”IT’S got a flowery nose, the upper palate is reminiscent of cut grass and there’s an overtone of biscuit that reminds drinkers summer is here.”
The latest wine snob’s dissection of a drop that would, in the past, have been summed up as ”goes well with fish”?
Nope, that’s a drinker discussing the latest craft beer, the new battleground for quaffers looking for something different and those who are finally admitting the schooner their dad drank might not be as good as they were raised to believe.
Around the world craft beers are booming, with micro-breweries multiplying to fill newly created niches. India pale ales are popping out of Enmore and American Lagers from Melbourne. And it’s only going to get bigger, the beer makers agree.
”If you look at where the craft beer market is in America, where they make up about 8 per cent of the market, then compare that to here where it’s about 2 per cent, we’ve got a bit of catching up to do,” said Richard Adamson of Young Henrys brewery in Newtown.
”And I think that will happen. People enjoy knowing the provenance of their foods, where it comes from and who’s making it and that’s extending into beers. Local brewers and local beers are something we always had, that went away for a while and are now coming back. There’s been a real turnaround in attitudes.”

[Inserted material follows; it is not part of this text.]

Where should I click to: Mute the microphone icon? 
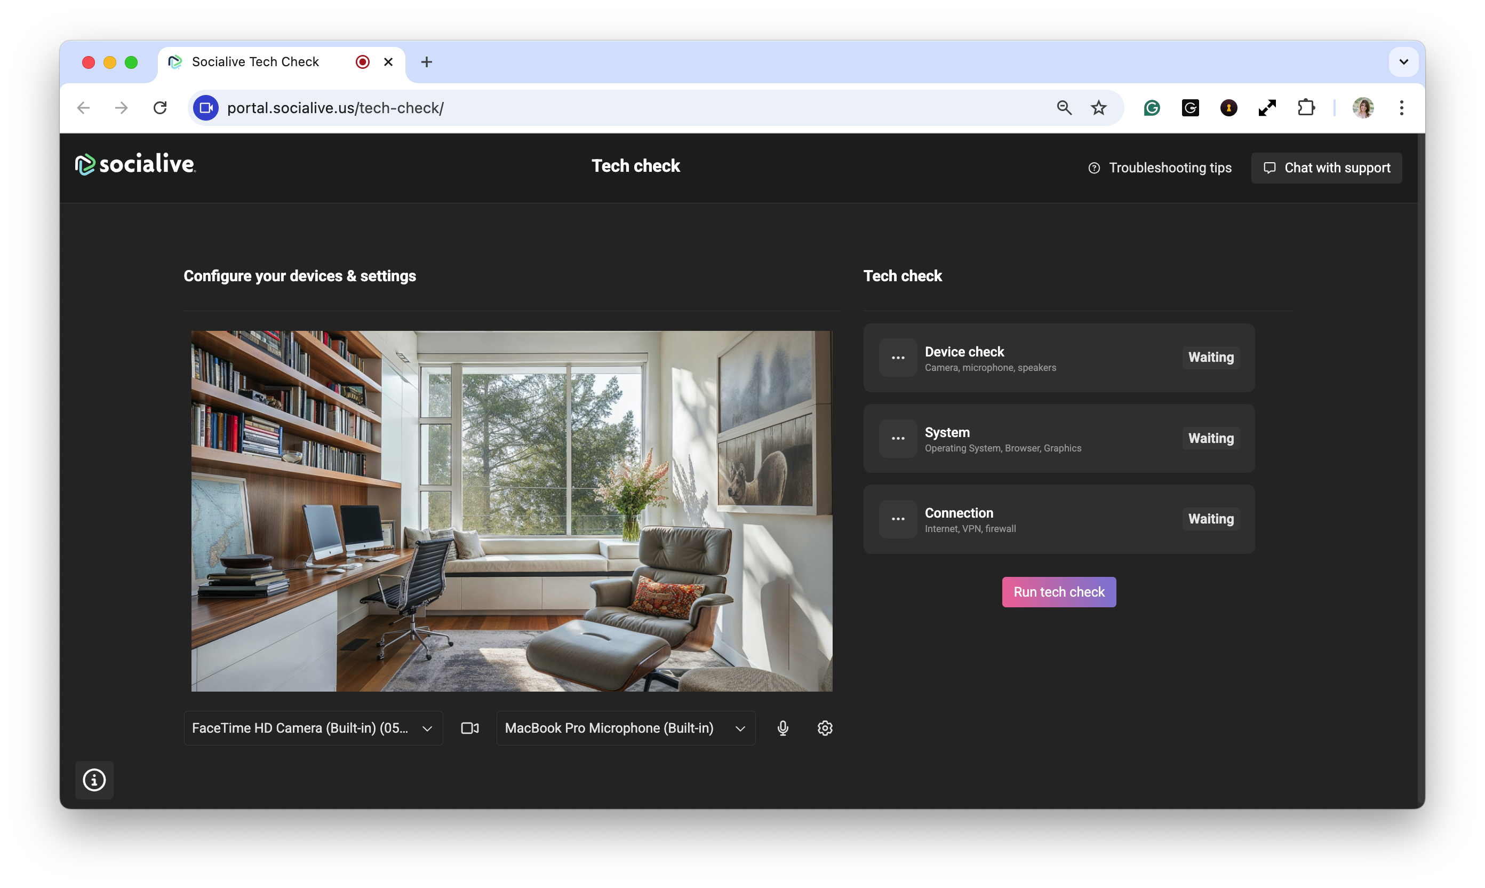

Matt Donelan’s St Peters Brewery, of that suburb, is typical.
After 12 years of quietly taking on the big breweries, he now has six main beers in production, mostly sold in just three postcodes to keep their carbon footprint low and to make sure his locals get something different.
”There’s enough outlets in my little corner of the world to satisfy a small brewery like this so rather than take a scatter gun approach and lose control of the brand I went local.
”Firstly, you get a lot of support from the community and, secondly, it means all my logistics are a lot easier.”
Until recently, for example, all his beers were delivered in the back of his trusty Kingswood. Now he has a small truck but little else has changed.
He points out the irony that as the attraction of craft beers has risen, the larger brewers have jumped on board.
That probably has something to do with the fact a ”craft beer” can be sold at a premium price. A six-pack of Resch’s might cost you $15. Six stubbies of White Rabbit White Ale will set you back $20. In between is something like James Squire Nine Tales Amber Ale at $18. That’s a beer touted by its maker as a craft beer but ultimately owned by the Japanese multinational brewer Kirin.
”The term ‘craft beer’ is misunderstood and being overused,” Donelan said. ”You hear that and assume it’s a funky little brewery somewhere but that’s often not the case. I don’t have a problem with the beers they’re making, but to call it a craft beer is a bit of a furphy.”
But then there’s the upside of craft’s success: that traditional beers abandoned through the years can be revived by the big brewers who know there will now be a market for it.
Even the revered KB Lager in its iconic gold can, given up for dead by CUB last year, may see the light of day again. ”At the moment we have no plans to bring KB back on a large scale,” a CUB spokeswoman said. ”It is a great brand that we will continue to brew on special occasions.”
”Refreshing as a sea breeze,” the old KB posters boasted. And in the brewing world the wind has definitely changed.
Sydney Craft Beer Week starts today as part of Crave Sydney International Food Festival.